わが主治医 Z先生

桂林に来てから、生まれて初めて僕に「主治医」ができた。地元の医科大学付属病院内科の主任医師で、日本で博士号を取った50歳代のZ先生。この大学の看板教授である。1年ほど前、高めの血圧のことで病院に行った折、内科の他の医者から「Z先生なら日本語もできるので・・・」と、受診を薦められたのがきっかけだ。以後、なんとなく親しくなった。

ご本人は僕ごときの主治医などとはつゆ思っていらっしゃらないかも知れない。でも、僕がZ先生の診察を受けたい時には、週2回の彼の診察時間に訪ねたりはしない。患者がごった返す診察時間だと、十分に話もできない。だから、ほかの時間に直接、病院内の彼の部屋に行く。Z先生のスケジュールはだいたい分かっている。例えば「今日はそろそろ学生相手の講義から戻ってこられるころだな」と、彼の部屋の外で待っていると「やあ、やあ」とご帰還になり、「どうしましたか。さあ、どうぞ、どうぞ」ということになる。

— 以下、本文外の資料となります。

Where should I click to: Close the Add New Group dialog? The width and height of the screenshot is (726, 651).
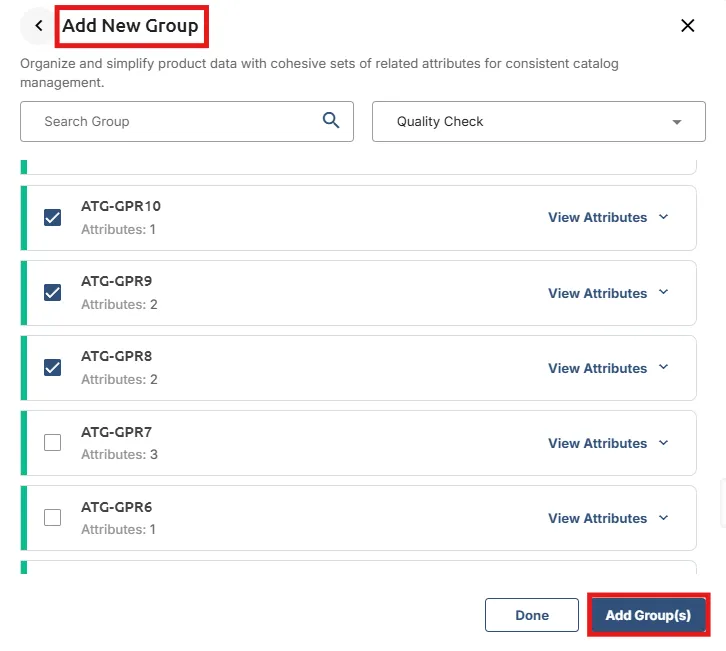687,26
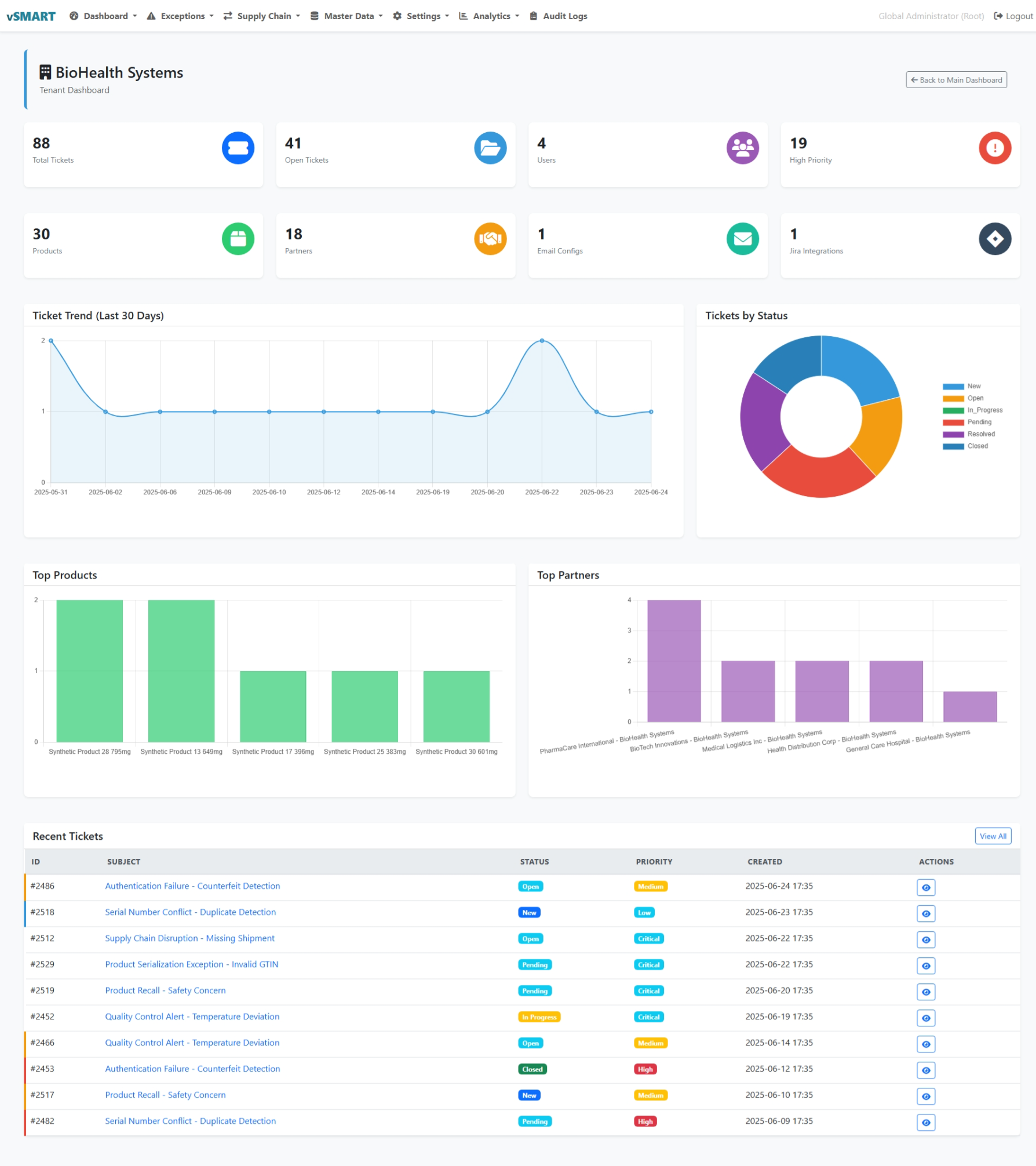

受付も何も通さずに診察を受けるのだから、診察代のほうは払いたくても払いようがない。もちろん、薬を処方してもらった時には、病院内の薬局で薬代だけは払うが、診察代はいつもタダである。こんな状況だから、僕から見れば「主治医」としか呼びようがない。

診察以外のことでも大変に親切だ。去年夏、僕は地元の大学の教師を辞めたので、大学内の宿舎を出なければならなくなった。アパートを探していたら「私の家に来なさい。広すぎて困っているんです。もちろん、家賃なんか要りませんから」と、熱心に誘ってくださった。2フロアもあるアパートを大学から提供されているそうなので、広すぎて・・・というのは事実のようだった。

でも、そこまで甘えるのはどうかと思い、丁重にお断りしたが、ご親切にお応えするという意味もあって、息子さんをわが塾に預かり、週4回、日本語を教えている。彼は父親と同じ医科大学の学生で、将来はやはり父親と同じく日本留学を目指している。

ところで、このZ先生の“欠点”は全くアルコール類をたしなまれないことだ。当然のことながら、飲兵衛(のんべえ)に対する理解に乏しい。「あなたは尿酸値が高いですから、ビールはいっさい飲んではいけません」と、やたらに厳しい。朝、起き掛けのビール、夜、白酒(中国の焼酎)を飲む前のビール、その他、とりあえずのビールなどなど・・・それが生きがいのひとつなのに・・・。で、「じゃあ、白酒はどうでしょうか?」と、恐る恐る尋ねると「ウーン。まあ少しだけなら、いいでしょう。1日に100ミリリットルまでです」と、人差し指と親指でコップの中の量までを示しながらおっしゃる。

だけど、そんなことが守れるはずがない。先日、Z先生の息子をはじめ塾の生徒何人かと羊肉専門のレストランでビールと白酒を痛飲した。息子は結構な飲兵衛である。そして、いささか酔っ払った彼が突然、真剣な顔になって僕に言う。「あのう、岩城先生、私がこんなに飲んでいることは、父には絶対に言わないでください」「おう、分かった。僕がこんなに飲んでいることも、お父さんには内緒にしておいてくれよな」「もちろんです」。共通の“敵”に対して、男同士のかたい約束をしたことだった。

そうは言っても、こんな医者が近くにいてくださるのは、まことにありがたい。異郷にいて、しかも、年を取ってくると、なおさらだ。僕は今のところ、高めの血圧でときどきZ先生を訪ねるくらいだが、そのうちに何かと頼りにすることも増えてくるだろう。いっそのこと、ご好意に甘えて、Z先生の家に住まわせてもらえば、さらに安心だ。家賃も「不要」と言われても、ちゃんと払おう。少々多めに払っても、十分におつりが来る。

でも、アルコールに対するZ先生の厳しい顔を思い浮かべると、二の足を踏む。あ、そうだ、飲兵衛の息子がめでたく医者になった折には、主治医を彼に切り替えよう。